In the course of this Summer School, we are aiming to discuss certain crucial, and consequently controversial issues of law and society in the broader transnational context. Namely, the history of Roman law is also a history of how to transfer values to countries and communities outside Europe. From this aspect, the American, African, South-Asians and Caribbean experiences of Roman law reception are worth considering. One particularly noteworthy experience pertains to the adaptation of the aforesaid values to a conventionally secular context. Within the international and intercultural context, a closer look at dire social issues may also be of particular interest. Such issues include the analysis of slavery and its contemporary iteration, dependent labour relations, or the investigation of gender issues from a historical perspective.
a) Methodological approach: a phenomenological glance at the sources of ancient law. Excursus on Hans Kelsen. Many students have been familiarised with Hans Kelsen’s name and work during the first term of their studies without any actual opportunity to fully grasp his ideas. Introducing students to a Roman concept of law could present a consistent approach to law and also enrich their view on this topic, helping them access modern concepts of law.
b) Overview of the history of ideas in Europe and an introduction to the transfer of the same to other cultures within the realm of colonial experience (Kenya and Aruba).
c) Ancient Rome maintained extensive trade relations with Africa and the Far East during the 1st century AD, therefore, elements of Roman law aiming to govern trade relations may be of interest to contemporary African and other students as well.
d) The experience of family in a transcultural framework.
e) Slavery, dependent work, and poverty from a historical and contemporary point of view.
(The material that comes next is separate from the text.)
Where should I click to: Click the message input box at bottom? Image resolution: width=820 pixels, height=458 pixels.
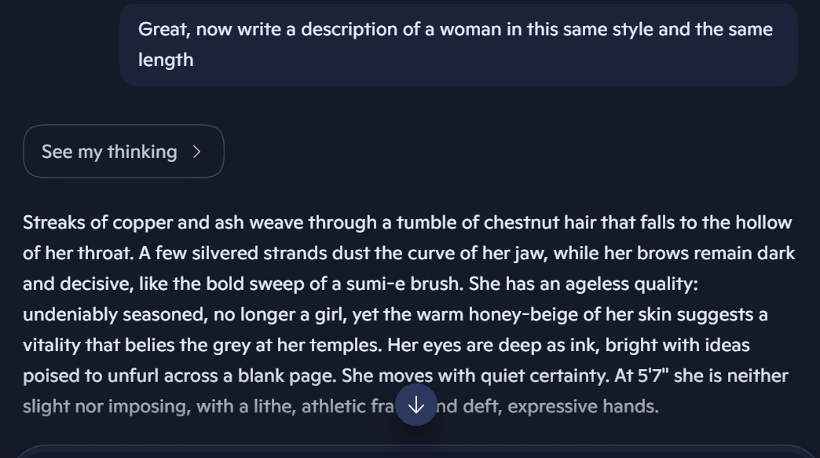click(416, 452)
em. Univ. Prof. Jeroen CHORUS (NL)
Univ. Prof. Viola HEUTGER (NL, DE)
Univ. Prof. Nadja El Beheiri (HU)
Univ. Prof. Elisabeth Herrmann-Otto (DE)
Univ. Prof. Cecil Agungu (EAK)
Assoc. Prof. János Erdődy (HU)
Prof. Charles J. Reid (USA)
Students successfully completing the program will be awarded a diploma issued by the Law Faculty of the Pazmany Peter Catholic University. It is up to the decision of the students’ host institution whether they acknowledge this diploma with credits.